As I was making lasagna last week, I thought... nearly-8-month-old Avery could eat some of this. I haven't introduced wheat yet and I like to put eggs in my lasagna (which, from what I've read, are a no-no until after the first year), so I decided to take some of the pre-lasagna components and blend them into a tasty dinner for the little one. Here's what I did:

Easy Meat Lasagna (+ baby's first beef!)
Serves 8-10

olive oil
1 medium yellow onion, chopped
2 cloves garlic, minced
fresh or dried oregano
1.5 pounds lean ground beef
16 oz. whole milk ricotta
2 eggs
1/4 tsp. white pepper
3 c. fresh mozzarella, grated
1/3 c. parmesan, grated
3 c. marinara sauce
12 no-cook lasagna noodles
fresh basil, chopped, to top

Heat olive oil in a large skillet over medium heat. Add onion and garlic. Cook until softened, a few minutes. Add oregano (we have an oregano plant that is out of control, so I went a little crazy here and used the leaves from 4 dried sprigs - probably about 2 Tbsp.). Stir. Add beef, breaking up with a wooden spoon as it cooks.

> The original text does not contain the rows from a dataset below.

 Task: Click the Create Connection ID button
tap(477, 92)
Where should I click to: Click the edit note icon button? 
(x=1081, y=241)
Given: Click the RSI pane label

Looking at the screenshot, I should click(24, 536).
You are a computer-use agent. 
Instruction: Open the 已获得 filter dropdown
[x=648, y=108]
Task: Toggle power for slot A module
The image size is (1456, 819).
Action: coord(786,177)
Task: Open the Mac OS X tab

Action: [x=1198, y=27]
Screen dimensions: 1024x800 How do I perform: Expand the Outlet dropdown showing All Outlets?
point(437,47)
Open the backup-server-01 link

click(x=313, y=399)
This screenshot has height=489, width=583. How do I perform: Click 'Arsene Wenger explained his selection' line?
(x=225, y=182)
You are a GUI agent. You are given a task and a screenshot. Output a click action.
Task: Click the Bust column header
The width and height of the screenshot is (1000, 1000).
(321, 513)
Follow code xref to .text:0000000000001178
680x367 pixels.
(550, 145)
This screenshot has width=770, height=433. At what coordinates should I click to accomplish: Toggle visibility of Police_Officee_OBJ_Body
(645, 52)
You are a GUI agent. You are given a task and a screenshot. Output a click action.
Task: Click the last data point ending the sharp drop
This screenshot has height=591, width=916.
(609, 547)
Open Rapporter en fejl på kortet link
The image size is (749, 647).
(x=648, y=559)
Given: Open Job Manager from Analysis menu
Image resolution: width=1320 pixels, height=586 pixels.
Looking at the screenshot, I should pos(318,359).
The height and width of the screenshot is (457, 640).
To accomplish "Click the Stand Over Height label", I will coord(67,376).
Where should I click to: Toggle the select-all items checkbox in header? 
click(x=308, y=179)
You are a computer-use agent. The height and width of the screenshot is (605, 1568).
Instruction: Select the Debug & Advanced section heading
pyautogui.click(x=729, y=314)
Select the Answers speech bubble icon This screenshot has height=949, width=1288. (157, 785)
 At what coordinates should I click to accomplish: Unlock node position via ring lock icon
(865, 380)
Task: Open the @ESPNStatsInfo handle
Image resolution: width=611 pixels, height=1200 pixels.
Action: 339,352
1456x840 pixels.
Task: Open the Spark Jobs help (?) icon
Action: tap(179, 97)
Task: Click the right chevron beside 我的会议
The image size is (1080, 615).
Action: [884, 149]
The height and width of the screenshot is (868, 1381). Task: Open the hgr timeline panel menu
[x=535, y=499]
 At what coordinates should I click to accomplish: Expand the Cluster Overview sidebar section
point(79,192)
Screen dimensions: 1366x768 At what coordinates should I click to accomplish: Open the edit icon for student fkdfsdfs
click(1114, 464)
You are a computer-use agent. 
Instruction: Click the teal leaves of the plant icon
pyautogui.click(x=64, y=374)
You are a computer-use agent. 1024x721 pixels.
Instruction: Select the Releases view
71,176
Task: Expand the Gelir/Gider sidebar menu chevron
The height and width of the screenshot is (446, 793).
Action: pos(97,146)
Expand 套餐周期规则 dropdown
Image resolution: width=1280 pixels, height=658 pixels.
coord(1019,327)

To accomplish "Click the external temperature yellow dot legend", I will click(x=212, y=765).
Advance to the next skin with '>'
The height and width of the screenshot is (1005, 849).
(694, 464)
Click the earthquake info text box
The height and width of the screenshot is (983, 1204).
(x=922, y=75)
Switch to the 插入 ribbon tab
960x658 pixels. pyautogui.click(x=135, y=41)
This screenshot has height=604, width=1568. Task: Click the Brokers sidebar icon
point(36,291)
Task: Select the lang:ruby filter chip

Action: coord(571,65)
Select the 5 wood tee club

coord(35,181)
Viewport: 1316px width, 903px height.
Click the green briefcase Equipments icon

If you're cooking for baby: Put a couple spoonfuls of the ricotta into a food processor. Once the meat is totally cooked, add a couple spoonfuls of the meat and onion mixture to the processor bowl. Add a spoonful or two of marinara and process until desired consistency. This created Avery's first encounter with beef. He devoured it.

Mix the remaining ricotta (or all of the ricotta, if you're only cooking for adults) with eggs, white pepper, and half of the parmesan together in a bowl.

Spread a couple spoonfuls of marinara in the bottom of a 9x13 glass baking dish. Arrange a single layer of noodles. Top with more sauce, beef mixture, ricotta mixture, and a sprinkling of mozzarella. Add another layer of noodles and repeat. On your last set of noodles, top with the remaining marinara and cheese. Sprinkle remaining parmesan and basil on top.

Cover with foil and bake at 375 degrees for 40 minutes. Remove foil and bake for additional 10-15 minutes.

The piece pictured at the top of this post was topped with the first ripe tomato from our garden!